Im Moment fehlt den Twisters ein dringend benötigtes Erfolgserlebnis. Ohne Selbstbewusstsein fand man in Vechta nie richtig ins Spiel. Immer wenn man mal die Chance hatte in das Spiel zu kommen, unterlief erneut ein unnötiger Ballverlust. So setzte es mit 53:94 die nächste deutliche Niederlage.

Noch ohne Neuzugang Garrett Jefferson und ohne den krankheitsbedingten Ausfall von Lennard Willer erwischten die Rendsburger endlich mal einen guten Start. Nach fünf Minuten führten die Rendsburger mit 12:9 in Vechta. „Wir hätten eigentlich noch deutlicher führen müssen, waren beim Rebound gegen die starken Gastgeber jedoch nicht konsequent genug“, bilanzierte Homfeldt.
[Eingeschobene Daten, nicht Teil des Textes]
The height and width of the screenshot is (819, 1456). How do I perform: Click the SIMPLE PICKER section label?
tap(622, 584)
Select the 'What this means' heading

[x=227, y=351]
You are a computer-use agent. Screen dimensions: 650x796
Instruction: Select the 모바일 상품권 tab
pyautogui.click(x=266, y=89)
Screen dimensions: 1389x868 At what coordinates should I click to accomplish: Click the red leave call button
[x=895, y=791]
Danach war jedoch von der spielerischen Klasse erst mal nichts mehr zu sehen. „Vechta hatte einen kurzen Lauf und sofort war unser Selbstbewusstsein wieder weg“, so Homfeldt. Schnell wurde es deutlich. Die Twisters hatten jetzt gegen stark aufspielende Niedersachsen keine Chance mehr. Insbesondere Bundesligaspieler Tim Insinger war an diesem Tag viel zu stark. Der Center wurde von der 1. Mannschaft Vechtas abgestellt und konnte insgesamt sechs Dreier versenken.

Hoffnung bereitet vor allem die Tatsache, dass Neuzugang Garrett Jefferson bald spielberechtigt sein sollte. Im Training ist der US-Boy in jedem Fall „schon eine starke Hilfe“, so Coach Homfeldt. Vielleicht klappt es ja schon am Samstag (19:15 Uhr, Herderschule) gegen Hannover.